Here’s the part that’s not my fault: The book’s jacket is dominated by a silhouette of a woman who — there’s really no way around this — looks a great deal like my wife. My publisher designed the jacket, so this bit is entirely their fault. (I’m pretty sure they did it on purpose, as some weird type of Valerie Plame-like leak, possibly as retaliation for my wife’s habit of wandering around their building, barking orders at people. I lightly objected, something along the lines of “Doesn’t this look too much like my wife?” My editor stared at me as if to say, What are you, an idiot? Of course it looks like her.)
Actually, I’ve got to admit that there are certain, shall we say, holes in the narrative of my wife’s youth that I’ve chosen to not examine closely. Her internship in the U.S. Senate. Her year-long trip around the world with the boyfriend who, apparently, didn’t return to the States, and ended up, if I’m not mistaken, in Morocco. Her summer job in Venice. Her nonspecifically “European” godmother married to the British Lord with the houses in London and St. Tropez. Her months spent supposedly waitressing in Paris. What type of recent Harvard graduate in art history (supposedly) takes a job waitressing in Paris? At a vegetarian restaurant, for crying out loud? Vegetarians? In Paris? I don’t think so.

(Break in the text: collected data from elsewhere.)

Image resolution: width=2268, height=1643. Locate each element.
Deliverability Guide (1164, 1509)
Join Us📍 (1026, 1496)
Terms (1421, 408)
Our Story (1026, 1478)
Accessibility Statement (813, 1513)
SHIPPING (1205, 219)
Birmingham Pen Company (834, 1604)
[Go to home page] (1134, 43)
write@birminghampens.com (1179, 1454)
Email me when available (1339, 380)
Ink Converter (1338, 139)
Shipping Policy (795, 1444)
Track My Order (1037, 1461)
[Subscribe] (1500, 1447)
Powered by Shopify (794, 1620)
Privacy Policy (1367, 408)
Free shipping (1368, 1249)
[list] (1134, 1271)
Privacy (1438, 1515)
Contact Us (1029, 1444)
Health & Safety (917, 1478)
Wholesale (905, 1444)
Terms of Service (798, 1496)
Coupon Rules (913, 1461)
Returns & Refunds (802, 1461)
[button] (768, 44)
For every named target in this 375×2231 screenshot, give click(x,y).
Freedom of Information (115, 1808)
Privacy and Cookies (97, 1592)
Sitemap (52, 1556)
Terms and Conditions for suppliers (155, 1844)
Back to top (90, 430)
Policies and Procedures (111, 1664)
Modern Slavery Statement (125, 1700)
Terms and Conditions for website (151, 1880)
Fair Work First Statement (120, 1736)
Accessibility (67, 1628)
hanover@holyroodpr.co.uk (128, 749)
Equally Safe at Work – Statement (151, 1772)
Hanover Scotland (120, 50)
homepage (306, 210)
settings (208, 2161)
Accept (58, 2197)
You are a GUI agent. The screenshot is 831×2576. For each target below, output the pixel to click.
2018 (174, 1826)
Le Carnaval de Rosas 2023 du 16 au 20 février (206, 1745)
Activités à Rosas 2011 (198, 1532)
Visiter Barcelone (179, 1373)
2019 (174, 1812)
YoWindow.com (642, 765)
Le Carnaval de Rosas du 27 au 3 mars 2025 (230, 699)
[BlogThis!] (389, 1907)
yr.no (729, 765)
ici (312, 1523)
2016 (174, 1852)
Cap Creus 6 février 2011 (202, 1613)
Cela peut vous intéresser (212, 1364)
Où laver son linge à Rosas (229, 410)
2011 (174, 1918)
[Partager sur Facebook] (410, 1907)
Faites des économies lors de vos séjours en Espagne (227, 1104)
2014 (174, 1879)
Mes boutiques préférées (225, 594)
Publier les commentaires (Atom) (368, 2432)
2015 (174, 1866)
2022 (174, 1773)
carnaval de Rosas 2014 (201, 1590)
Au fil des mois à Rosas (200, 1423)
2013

When it comes right down to it, I frankly don’t understand the point of all these “business” trips. To places like Munich, Berlin, Frankfurt, Mallorca (Mallorca?), and, now that I think of it, Istanbul. What sort of business could an American book-publishing executive have in Istanbul? Absolutely none, that’s what.
Hmm.
OK, now that it’s all enumerated in detail like this, I can’t deny that it’s looking pretty bad. So maybe I’m not absolutely, definitely certain that my wife is not a spy.